Given these restrictions, I’ve started exploring ways to extract the embedded PDFs from their iframe. I’ve previously had success with similar tasks, like extracting font files from websites (since those files must be stored locally for the page to render properly). While experimenting with the browser’s developer tools, I tried a few approaches, but I didn’t document my process well, and most of it didn’t work. So, I’m restarting this effort with a more structured approach.
A script that clicks the next-section
button, where I have a screen recorder recording each page. The purpose of this is, I hope that there is a python tool where I can extract the image displayed at each frame, complile those images into 1 pdf, thereby recreating the book.
// Global variable to control the loop
let stopClicking = false;
function autoClickButton() {
// Select the button inside the 'footer-button right' div
const button = document.querySelector('.footer-button.right .footer-button-icon.desktop');
// Check if the button exists and the stop condition is not met
if (button && !stopClicking) {
// Click the button
button.click();
console.log('Button clicked');
// Call the function again after 1 second
setTimeout(autoClickButton, 1000);
} else if (!button) {
// Stop if the button is not found, possibly indicating the end of all pages
console.log('Button not found or end reached');
} else {
console.log('Script stopped by user.');
}
}
// Start the auto-clicking process
autoClickButton();
// To stop the script, run the following command in the console:
stopClicking = true;
Current version downsides (besides the quality when you want to zoom in):
- Every new page starts the scroll from the top when I want the scroll to be in the middle to capture the whole page.
It turns out that iframe
wasn’t the one controlling the scrolling.
Steps to reproduce:
- Disable all CSS using the web dev extension.
- delete the tag/div with anything
print
- change the height of the iframe from 100% to 900px (or change the
id=DocumentViewer
’s height) - Run the following script.
// Global variable to control the scrolling loop
let stopScrolling = false;
// Function to scroll the DocumentViewer div
function autoScrollDiv() {
// Select the DocumentViewer div
const viewer = document.querySelector('#DocumentViewer'); // Ensure this selector matches the correct element
if (viewer) {
// Scroll down by a set amount (e.g., 50 pixels)

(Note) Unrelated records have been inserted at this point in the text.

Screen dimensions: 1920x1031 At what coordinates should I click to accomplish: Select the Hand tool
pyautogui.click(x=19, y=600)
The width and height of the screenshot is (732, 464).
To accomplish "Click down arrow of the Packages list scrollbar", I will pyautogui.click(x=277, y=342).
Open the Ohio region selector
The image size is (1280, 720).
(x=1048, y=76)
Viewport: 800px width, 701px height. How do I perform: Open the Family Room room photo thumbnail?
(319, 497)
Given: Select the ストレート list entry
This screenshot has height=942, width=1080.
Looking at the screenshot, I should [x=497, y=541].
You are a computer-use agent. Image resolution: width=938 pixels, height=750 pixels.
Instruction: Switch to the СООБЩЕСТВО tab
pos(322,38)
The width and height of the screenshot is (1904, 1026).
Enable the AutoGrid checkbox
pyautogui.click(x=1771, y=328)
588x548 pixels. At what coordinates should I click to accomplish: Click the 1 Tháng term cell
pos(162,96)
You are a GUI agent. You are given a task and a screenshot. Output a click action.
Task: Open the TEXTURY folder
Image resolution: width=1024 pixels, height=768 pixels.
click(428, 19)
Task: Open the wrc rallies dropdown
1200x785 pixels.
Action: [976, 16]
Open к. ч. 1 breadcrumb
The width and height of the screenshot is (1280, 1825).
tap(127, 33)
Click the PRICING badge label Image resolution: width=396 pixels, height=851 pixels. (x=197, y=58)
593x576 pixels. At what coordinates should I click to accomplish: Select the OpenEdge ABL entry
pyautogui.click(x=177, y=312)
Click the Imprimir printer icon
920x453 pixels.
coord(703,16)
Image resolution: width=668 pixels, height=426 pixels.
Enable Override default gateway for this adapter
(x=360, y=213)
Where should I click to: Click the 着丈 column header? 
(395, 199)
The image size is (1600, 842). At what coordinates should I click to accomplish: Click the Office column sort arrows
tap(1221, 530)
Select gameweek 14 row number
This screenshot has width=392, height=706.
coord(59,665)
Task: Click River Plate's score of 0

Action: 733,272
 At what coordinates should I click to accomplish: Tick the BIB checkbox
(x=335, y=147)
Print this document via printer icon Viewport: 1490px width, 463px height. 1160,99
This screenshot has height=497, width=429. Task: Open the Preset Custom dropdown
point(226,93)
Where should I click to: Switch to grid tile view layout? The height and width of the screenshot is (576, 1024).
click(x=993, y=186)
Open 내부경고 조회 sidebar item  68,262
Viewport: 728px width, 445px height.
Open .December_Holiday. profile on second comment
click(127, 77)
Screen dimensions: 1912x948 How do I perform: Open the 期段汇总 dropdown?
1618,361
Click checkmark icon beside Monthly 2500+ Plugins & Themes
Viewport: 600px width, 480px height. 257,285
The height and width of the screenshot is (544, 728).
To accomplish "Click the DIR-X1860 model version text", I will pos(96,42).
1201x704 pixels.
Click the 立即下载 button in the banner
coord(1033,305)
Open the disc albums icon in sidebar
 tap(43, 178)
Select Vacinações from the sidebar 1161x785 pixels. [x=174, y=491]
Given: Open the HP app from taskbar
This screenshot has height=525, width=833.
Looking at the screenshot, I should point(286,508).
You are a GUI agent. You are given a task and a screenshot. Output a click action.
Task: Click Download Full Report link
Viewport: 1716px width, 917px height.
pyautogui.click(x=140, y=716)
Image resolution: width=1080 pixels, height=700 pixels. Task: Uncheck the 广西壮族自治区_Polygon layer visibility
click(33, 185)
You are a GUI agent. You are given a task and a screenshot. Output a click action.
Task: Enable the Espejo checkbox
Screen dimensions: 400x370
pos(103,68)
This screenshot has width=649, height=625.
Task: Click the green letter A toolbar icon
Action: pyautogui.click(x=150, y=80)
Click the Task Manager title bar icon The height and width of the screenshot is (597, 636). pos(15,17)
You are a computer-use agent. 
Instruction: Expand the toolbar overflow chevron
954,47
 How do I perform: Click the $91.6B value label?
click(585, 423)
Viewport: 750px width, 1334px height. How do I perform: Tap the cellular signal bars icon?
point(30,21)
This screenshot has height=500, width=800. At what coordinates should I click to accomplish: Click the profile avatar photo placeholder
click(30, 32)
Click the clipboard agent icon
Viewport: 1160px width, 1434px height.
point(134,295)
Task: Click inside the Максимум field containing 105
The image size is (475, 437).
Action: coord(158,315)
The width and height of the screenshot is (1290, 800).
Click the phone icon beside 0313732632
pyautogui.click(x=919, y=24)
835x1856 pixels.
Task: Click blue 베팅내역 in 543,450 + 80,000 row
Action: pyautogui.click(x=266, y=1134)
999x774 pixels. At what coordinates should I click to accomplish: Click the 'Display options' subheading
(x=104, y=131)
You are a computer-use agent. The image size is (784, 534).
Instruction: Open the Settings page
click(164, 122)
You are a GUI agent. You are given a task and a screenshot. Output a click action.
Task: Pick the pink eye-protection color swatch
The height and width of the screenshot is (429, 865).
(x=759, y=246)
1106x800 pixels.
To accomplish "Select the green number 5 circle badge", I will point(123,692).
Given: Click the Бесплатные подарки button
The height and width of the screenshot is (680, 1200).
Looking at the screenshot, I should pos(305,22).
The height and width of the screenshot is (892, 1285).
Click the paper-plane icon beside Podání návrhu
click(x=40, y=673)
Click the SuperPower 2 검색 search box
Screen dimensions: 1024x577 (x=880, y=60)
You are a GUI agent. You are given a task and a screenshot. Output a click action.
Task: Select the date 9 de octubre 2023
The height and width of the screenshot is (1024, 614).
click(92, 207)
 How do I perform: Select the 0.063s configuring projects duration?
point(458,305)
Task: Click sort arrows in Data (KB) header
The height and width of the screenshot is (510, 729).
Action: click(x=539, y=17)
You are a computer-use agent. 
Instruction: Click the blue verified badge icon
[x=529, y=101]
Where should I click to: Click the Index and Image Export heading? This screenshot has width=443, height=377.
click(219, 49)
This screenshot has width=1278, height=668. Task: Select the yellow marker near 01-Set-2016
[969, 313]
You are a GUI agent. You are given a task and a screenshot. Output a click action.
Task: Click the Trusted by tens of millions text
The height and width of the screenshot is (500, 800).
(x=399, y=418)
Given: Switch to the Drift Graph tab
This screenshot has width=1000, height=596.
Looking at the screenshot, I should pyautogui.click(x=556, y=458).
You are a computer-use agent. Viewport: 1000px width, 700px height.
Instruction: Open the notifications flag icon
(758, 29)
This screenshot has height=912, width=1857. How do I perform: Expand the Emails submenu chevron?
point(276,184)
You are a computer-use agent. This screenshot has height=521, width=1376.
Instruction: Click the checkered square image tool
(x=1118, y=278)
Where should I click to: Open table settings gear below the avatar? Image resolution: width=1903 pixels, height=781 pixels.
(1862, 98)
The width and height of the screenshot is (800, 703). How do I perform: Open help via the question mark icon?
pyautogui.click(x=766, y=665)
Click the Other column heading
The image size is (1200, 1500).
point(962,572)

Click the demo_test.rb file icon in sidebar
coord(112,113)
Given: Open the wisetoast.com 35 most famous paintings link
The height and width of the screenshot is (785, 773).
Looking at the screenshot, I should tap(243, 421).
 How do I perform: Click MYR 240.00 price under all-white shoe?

viewer.scrollBy(0, 50); // Adjust this value for smoother or faster scrolling
console.log('Scrolling the DocumentViewer...');
// Continue scrolling every second unless stopped
if (!stopScrolling) {
setTimeout(autoScrollDiv, 1000); // Adjust the delay as needed
} else {
console.log('Scrolling stopped by user.');
}
} else {
console.log('DocumentViewer not found.');
}
}
// Start the scrolling process
autoScrollDiv();
// To stop scrolling, set the following in the console:
stopScrolling = true;